A year earlier, Muslim gunmen burst into a jewelry shop owned by a Christian, killing four Copts.

Thursday’s mass is expected to begin around 7PM and last until midnight at Saint Mary.

“We are working on securing the church from inside and the police are working on the outside,” Hafez Naguib, a retired police general who heads the security division at the church, told Al-Masry Al-Youm.

“Inside, we have metal detectors. We are also using electronic sticks to check bodies. To secure the outside, the police has brought explosive experts,” added Naguib. He stood outside the church next to one of the steel barracks placed around the church complex.

Saint Mary church receives between 3000 and 5000 worshippers at the Christmas mass every year, according to Naguib, who believes the turnout should remain as high today.

“People should come to prove that we are not afraid, that God protects the church and its people and that terror does not scare us,” said Naguib while benches were being arranged and a roughly five-meter high Christmas tree was being decorated inside the church complex in preparation for tonight’s ritual.

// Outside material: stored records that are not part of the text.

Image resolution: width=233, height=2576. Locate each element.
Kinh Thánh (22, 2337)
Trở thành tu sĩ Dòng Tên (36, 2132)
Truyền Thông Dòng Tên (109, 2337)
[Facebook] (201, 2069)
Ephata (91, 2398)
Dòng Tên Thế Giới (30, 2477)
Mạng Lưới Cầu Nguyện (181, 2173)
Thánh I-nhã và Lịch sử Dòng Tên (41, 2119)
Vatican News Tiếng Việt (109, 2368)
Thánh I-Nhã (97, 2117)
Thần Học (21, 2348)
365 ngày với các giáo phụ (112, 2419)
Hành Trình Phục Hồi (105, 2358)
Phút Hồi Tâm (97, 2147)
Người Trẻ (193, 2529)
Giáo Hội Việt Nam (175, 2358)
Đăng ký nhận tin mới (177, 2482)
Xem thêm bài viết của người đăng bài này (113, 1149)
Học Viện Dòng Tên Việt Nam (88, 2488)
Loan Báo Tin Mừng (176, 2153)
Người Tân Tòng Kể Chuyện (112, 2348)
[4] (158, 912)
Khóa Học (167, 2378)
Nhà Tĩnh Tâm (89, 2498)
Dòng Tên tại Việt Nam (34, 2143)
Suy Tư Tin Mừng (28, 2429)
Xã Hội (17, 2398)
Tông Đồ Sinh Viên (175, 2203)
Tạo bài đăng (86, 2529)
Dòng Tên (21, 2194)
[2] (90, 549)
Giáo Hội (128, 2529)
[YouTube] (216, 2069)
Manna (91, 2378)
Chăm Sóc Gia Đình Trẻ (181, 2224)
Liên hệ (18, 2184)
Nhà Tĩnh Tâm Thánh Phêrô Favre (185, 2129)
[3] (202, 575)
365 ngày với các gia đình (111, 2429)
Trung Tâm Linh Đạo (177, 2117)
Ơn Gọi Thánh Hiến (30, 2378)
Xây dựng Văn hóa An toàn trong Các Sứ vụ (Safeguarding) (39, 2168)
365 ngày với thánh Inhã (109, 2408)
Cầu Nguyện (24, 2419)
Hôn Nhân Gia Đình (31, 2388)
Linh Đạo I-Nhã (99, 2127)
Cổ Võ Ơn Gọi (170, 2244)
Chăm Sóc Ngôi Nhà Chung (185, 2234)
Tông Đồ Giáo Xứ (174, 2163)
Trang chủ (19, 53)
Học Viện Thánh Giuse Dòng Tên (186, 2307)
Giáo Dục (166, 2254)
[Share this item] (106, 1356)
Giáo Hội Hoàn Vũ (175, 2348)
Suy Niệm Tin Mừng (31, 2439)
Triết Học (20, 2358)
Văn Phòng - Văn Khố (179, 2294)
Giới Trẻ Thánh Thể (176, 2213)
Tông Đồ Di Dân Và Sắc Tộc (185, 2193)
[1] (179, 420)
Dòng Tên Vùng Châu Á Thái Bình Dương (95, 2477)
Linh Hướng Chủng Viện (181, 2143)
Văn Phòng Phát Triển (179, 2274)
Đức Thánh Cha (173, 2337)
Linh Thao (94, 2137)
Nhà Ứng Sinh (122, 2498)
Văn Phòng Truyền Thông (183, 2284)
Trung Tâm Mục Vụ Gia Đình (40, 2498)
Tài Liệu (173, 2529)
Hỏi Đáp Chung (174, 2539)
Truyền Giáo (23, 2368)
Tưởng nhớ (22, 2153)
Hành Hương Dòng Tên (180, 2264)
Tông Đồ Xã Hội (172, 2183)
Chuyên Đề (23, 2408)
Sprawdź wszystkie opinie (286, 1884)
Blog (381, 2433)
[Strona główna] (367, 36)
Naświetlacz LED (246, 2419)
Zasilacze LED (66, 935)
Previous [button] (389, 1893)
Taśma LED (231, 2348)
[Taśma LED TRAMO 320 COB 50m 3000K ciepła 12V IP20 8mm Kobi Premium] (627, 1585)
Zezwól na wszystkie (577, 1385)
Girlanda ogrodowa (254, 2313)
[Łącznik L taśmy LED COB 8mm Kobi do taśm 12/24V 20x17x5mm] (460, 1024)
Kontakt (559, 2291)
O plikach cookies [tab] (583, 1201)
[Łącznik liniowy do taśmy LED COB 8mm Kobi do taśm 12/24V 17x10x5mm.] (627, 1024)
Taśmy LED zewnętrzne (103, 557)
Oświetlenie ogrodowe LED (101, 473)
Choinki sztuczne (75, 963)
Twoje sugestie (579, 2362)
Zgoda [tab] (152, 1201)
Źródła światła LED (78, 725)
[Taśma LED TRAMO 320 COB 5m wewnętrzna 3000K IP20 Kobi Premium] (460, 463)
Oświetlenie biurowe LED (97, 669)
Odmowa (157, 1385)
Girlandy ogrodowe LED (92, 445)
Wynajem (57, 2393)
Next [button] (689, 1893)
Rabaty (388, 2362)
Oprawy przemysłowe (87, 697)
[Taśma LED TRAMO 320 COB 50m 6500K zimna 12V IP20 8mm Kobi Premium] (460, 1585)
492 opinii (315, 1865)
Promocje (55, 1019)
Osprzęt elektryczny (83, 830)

Despite all assurances, some Copts anticipate additional attacks will spoil their celebrations later tonight.  

“I’m sure that something will happen today. Now, I wish to die as a martyr for the sake of my religion and my God,” said 18-year-old university student Amal Fawzi while doing last minute shopping with her friends at a women’s wear store on Tomanbay Street.

“Why is it hard to celebrate Christmas the way we should? Why do our holidays turn into funerals every year?” wondered the young girl.

Last year, Coptic Christmas was marred by the killing of six Copts in a drive-by shooting as worshippers emerged from within church after attending Christmas Eve mass in the southern province of Naga Hammadi. The incident outraged Copts and prompted them to accuse the government of failing to protect churches and leaving them as easy targets for radical Muslims.

Tonight’s mass comes less than a week after a terrorist blasts killed at least 23 outside a Coptic Church in Alexandria on the New Year’s Eve.